The friction surfaces of the shoes on a drum brake convert the forward motion of the car or truck into
heat. Heat and friction of the shoe linings causes the material to wear out. This is what gives the dust in
the drum when it is removed. Eventually the shoe linings will wear out and require replacement.
Regular periodic maintenance of removing the drums, cleaning the dust, and adjusting the shoes will
give longer life to the brake shoes and the front brake pads. Very dusty and mis adjusted rear
brakes can cause premature wear of the rear shoes, poor stopping ability, and a heavier load on the
front brakes, causing front pads to wear out quicker as well.

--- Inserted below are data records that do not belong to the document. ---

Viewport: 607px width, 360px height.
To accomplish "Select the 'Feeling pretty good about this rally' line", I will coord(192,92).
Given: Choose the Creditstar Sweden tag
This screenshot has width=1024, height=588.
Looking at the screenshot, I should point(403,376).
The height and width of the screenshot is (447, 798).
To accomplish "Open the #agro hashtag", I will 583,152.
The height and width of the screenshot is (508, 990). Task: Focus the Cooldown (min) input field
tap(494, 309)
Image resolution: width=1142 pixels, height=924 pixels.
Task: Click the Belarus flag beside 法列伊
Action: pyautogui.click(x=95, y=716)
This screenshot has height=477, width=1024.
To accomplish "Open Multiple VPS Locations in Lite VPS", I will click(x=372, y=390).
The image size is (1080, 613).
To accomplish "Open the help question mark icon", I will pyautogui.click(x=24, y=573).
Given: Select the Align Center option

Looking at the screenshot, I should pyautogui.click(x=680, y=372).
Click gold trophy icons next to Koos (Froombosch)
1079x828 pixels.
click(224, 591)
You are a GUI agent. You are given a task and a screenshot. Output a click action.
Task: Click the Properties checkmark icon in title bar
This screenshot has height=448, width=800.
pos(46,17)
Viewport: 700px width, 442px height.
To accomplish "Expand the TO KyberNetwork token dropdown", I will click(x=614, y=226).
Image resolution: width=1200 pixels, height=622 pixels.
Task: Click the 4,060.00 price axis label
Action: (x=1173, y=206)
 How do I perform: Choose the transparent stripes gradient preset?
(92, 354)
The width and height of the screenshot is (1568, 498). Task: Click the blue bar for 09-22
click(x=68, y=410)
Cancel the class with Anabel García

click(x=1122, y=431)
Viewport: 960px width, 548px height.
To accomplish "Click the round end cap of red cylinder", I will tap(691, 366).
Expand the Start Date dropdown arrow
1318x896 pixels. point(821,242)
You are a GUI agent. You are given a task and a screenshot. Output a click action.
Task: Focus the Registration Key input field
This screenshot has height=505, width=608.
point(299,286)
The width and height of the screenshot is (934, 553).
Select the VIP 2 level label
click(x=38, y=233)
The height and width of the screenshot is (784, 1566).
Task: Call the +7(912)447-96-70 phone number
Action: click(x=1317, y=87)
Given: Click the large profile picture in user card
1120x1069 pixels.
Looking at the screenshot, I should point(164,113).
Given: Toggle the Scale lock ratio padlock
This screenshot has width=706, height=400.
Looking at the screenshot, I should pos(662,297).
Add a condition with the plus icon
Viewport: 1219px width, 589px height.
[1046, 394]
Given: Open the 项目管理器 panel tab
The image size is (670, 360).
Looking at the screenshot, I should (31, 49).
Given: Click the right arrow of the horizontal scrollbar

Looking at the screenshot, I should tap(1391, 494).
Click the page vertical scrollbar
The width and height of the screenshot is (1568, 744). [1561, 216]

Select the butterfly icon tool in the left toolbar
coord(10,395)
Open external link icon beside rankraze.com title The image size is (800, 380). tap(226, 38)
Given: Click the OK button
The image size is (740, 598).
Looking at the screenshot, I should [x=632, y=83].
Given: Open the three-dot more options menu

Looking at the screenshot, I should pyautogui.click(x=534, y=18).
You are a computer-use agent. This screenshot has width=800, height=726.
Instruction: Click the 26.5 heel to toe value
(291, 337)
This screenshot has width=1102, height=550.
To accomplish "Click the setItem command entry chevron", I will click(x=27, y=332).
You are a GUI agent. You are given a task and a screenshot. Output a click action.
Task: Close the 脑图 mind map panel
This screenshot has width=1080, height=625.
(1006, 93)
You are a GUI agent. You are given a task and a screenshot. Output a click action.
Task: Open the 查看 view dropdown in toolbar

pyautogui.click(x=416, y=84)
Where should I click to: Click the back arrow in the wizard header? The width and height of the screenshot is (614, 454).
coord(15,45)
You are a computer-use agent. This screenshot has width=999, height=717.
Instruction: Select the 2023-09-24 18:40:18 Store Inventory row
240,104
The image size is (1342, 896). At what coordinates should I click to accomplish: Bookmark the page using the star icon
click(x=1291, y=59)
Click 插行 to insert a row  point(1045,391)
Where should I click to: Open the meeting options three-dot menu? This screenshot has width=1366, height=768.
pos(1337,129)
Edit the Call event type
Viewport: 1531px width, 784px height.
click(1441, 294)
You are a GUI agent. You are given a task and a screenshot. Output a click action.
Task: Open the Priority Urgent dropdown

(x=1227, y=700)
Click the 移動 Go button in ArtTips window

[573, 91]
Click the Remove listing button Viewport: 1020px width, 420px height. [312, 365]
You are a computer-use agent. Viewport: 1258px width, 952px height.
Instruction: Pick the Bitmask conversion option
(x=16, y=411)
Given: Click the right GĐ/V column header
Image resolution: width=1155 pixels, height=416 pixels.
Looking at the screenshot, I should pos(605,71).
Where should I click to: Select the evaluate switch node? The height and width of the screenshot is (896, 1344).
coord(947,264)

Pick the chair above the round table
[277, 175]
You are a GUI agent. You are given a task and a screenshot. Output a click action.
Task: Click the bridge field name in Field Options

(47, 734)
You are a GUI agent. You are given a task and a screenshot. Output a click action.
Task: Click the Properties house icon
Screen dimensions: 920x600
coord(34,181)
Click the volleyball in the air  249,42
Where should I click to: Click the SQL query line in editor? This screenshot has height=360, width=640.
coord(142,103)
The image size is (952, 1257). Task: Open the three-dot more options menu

Description and operation of rear drum brakes with drum removed.
Click picture for a
Closer view of adjusting.
A problem that happens with rear drum brakes is a noise in the rear of your car or truck when
braking. This usually happens for the first few brake applies in the morning or when the weather
outside is damp. This causes the dust to sort of clump up and can cause a scraping sound from
the rear of the vehicle. It will go away after a couple of stops. If you hear that, make sure to get
them inspected.
Brake pulsation is another common problem. When stopping you may feel the car pulsing. This
is caused by a warped front rotor or rear drum. The best way to determine which, is to
remember this rule of thumb- if the problem is a bouncing feeling in the peal more than the
whole vehicle itself, then the rear has a warped brake drum. Resurfacing or replacement would
be required.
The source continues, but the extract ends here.